Systemic toxicity testing is usually done by implanting parts of a device in rodents. During the test period, laboratory
personnel look for evidence of illness and weigh the rodents at regular intervals. At the end of the study, blood,
tissues, and organs of the rodents are microscopically checked for damage.
To determine what tests must be run for a certain implant, Lister says, medical device manufacturers consult testing
matrices such as the one in ISO 10993-1. Other matrices are published by the FDA and Japan’s Ministry of Health,
Labour and Welfare. The matrices tell manufacturers what tests to perform based on what an implant contacts inside
the body and how long that contact is maintained, Lister explains.
The cost of biological testing ranges from several hundred dollars to hundreds of thousands of dollars, depending
on factors such as the duration of the test and the type and number of animals involved. Testing can take anywhere
from a couple of weeks to a couple of years. Fortunately for implant manufacturers, tests that last years are rarely
required, says Gary Swanson, president of Geneva Laboratories Inc. (Elkhorn, WI), which provides testing services
to the medical industry. According to Swanson, the “worst-case” testing scenarios involve implants made of new
materials that are going into the bloodstream.
Who Does the Job?
Most biological testing is done by contract laboratories, according to Carraway, who contends that results from
contract labs may carry more weight with the FDA and other regulatory bodies than results of in-house testing done
by medical device manufacturers. Why? “When the testing is done by an outside party, that party doesn’t have a
vested interest in the outcome of the test,” he notes.

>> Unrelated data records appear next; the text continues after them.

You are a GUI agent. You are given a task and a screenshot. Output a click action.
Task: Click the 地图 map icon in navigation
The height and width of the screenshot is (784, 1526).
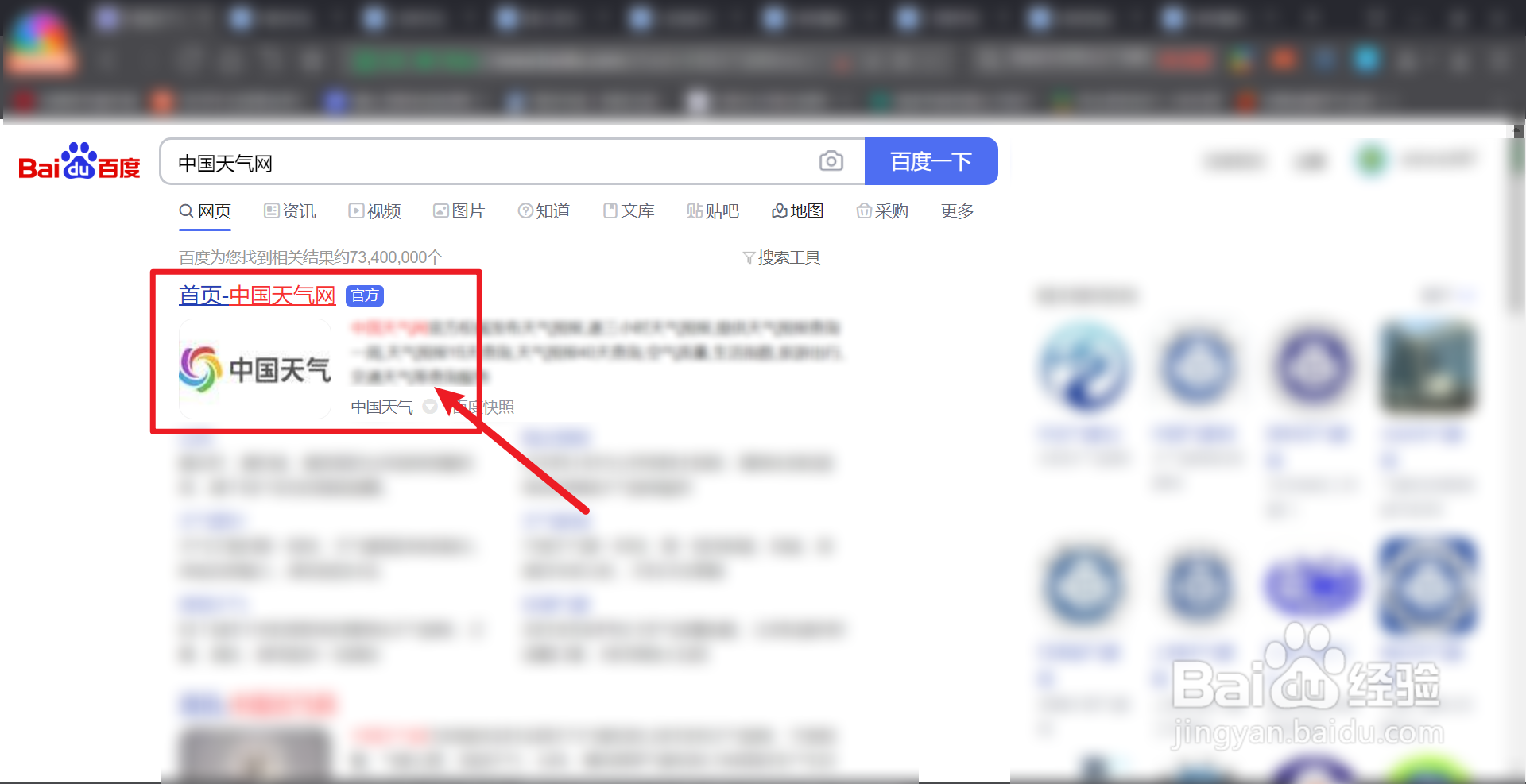click(781, 210)
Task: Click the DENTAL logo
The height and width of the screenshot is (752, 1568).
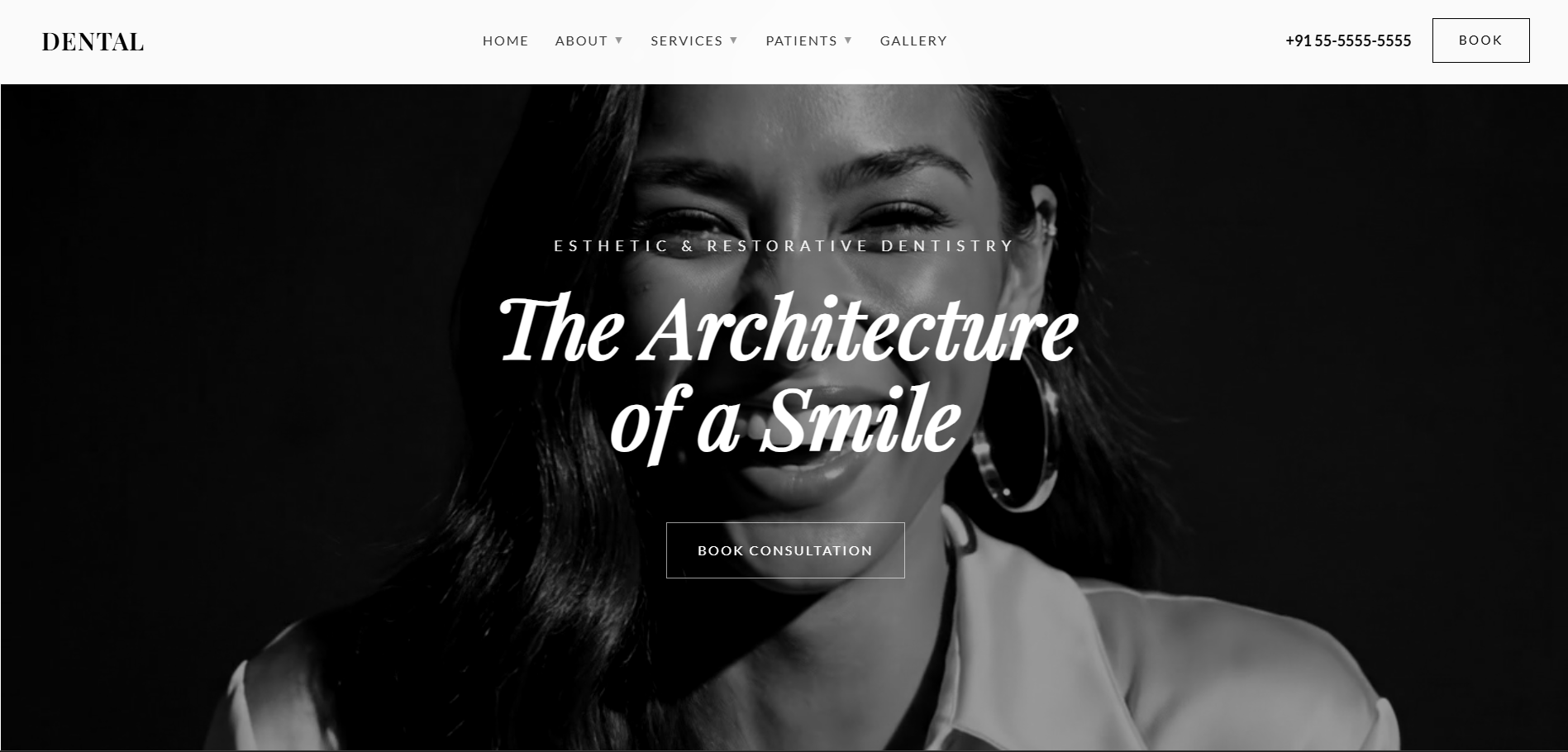Action: tap(93, 41)
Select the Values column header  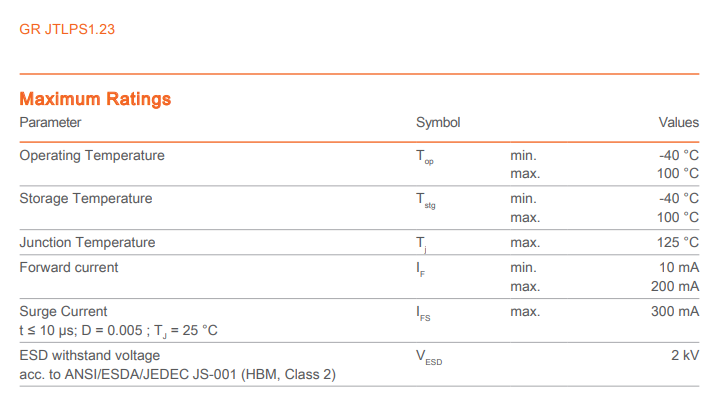(x=678, y=123)
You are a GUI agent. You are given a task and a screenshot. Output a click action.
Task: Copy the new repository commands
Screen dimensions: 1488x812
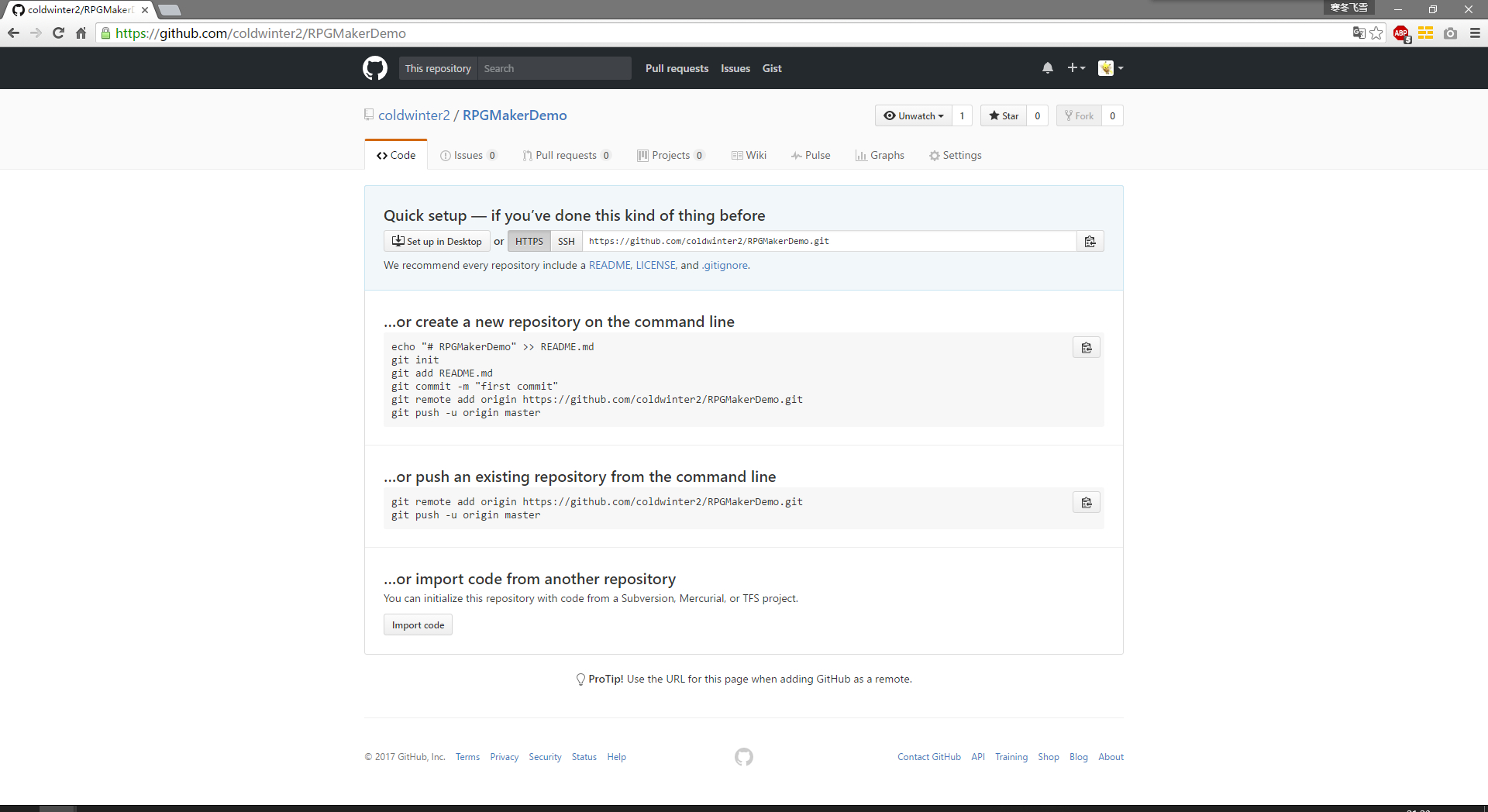click(x=1087, y=348)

On the other hand, some companies may want to keep biological testing in-house “to keep control of the
information,” says Swanson. “If you have a unique material, this can be an advantage. You know you have control of
the test data if the testing is done in your company-owned facility.”
Lister reports that a number of large medical device manufacturers do biological testing at their own facilities and
send whatever testing work they can’t handle themselves to Toxikon. But it’s a costly proposition to maintain these
facilities, which require a group of scientists, a quality-assurance unit, and an animal-husbandry staff.
“There’s a lot involved in maintaining a GLP [Good Laboratory Practice] animal facility,” Lister notes. “So if your
business is making bone screws, it’s really not cost effective for you to have a whole staff dedicated to animal testing
that’s only required once for a product.”
This article appeared in Medical Device & Diagnostic Industry magazine.